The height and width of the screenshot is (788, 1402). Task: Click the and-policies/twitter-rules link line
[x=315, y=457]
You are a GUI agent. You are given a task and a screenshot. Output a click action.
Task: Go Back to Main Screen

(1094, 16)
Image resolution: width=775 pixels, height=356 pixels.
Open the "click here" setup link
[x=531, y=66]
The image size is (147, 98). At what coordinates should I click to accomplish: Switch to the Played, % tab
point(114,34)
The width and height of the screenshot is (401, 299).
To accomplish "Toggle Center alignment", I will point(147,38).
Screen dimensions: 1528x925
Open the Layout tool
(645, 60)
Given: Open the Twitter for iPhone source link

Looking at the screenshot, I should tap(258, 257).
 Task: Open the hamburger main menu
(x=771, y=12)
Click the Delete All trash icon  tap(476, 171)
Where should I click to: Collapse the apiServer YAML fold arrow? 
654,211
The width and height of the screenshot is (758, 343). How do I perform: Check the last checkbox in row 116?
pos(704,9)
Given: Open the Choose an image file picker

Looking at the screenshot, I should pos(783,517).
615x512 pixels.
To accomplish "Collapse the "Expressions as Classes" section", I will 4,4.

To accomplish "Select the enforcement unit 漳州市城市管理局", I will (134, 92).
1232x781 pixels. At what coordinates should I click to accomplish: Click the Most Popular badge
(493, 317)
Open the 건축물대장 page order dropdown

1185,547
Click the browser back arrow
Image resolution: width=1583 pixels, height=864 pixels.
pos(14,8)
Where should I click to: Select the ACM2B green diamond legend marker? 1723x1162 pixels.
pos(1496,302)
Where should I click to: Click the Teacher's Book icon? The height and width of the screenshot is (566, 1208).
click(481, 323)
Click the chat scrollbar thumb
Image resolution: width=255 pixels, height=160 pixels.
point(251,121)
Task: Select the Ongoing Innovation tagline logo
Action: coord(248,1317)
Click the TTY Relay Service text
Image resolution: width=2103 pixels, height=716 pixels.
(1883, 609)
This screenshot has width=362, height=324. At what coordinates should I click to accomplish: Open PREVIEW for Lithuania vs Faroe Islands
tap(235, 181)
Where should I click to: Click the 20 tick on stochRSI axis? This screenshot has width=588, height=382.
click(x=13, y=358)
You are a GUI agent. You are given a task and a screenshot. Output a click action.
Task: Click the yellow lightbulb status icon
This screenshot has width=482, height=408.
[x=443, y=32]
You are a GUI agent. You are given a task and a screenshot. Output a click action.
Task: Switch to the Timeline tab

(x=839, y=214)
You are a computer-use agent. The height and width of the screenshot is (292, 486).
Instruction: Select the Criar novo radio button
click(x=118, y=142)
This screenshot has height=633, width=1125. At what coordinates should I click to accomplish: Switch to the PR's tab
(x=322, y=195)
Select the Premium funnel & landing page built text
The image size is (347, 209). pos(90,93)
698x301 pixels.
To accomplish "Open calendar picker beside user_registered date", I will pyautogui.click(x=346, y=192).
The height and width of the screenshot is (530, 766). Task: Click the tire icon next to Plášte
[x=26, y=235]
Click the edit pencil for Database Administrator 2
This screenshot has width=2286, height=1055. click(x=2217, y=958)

* * *

Given exercise =
Reproduce the records verbatim from the line containing "698x301 pixels." through the end of the records, including both ends.

Response =
698x301 pixels.
To accomplish "Open calendar picker beside user_registered date", I will pyautogui.click(x=346, y=192).
The height and width of the screenshot is (530, 766). Task: Click the tire icon next to Plášte
[x=26, y=235]
Click the edit pencil for Database Administrator 2
This screenshot has width=2286, height=1055. click(x=2217, y=958)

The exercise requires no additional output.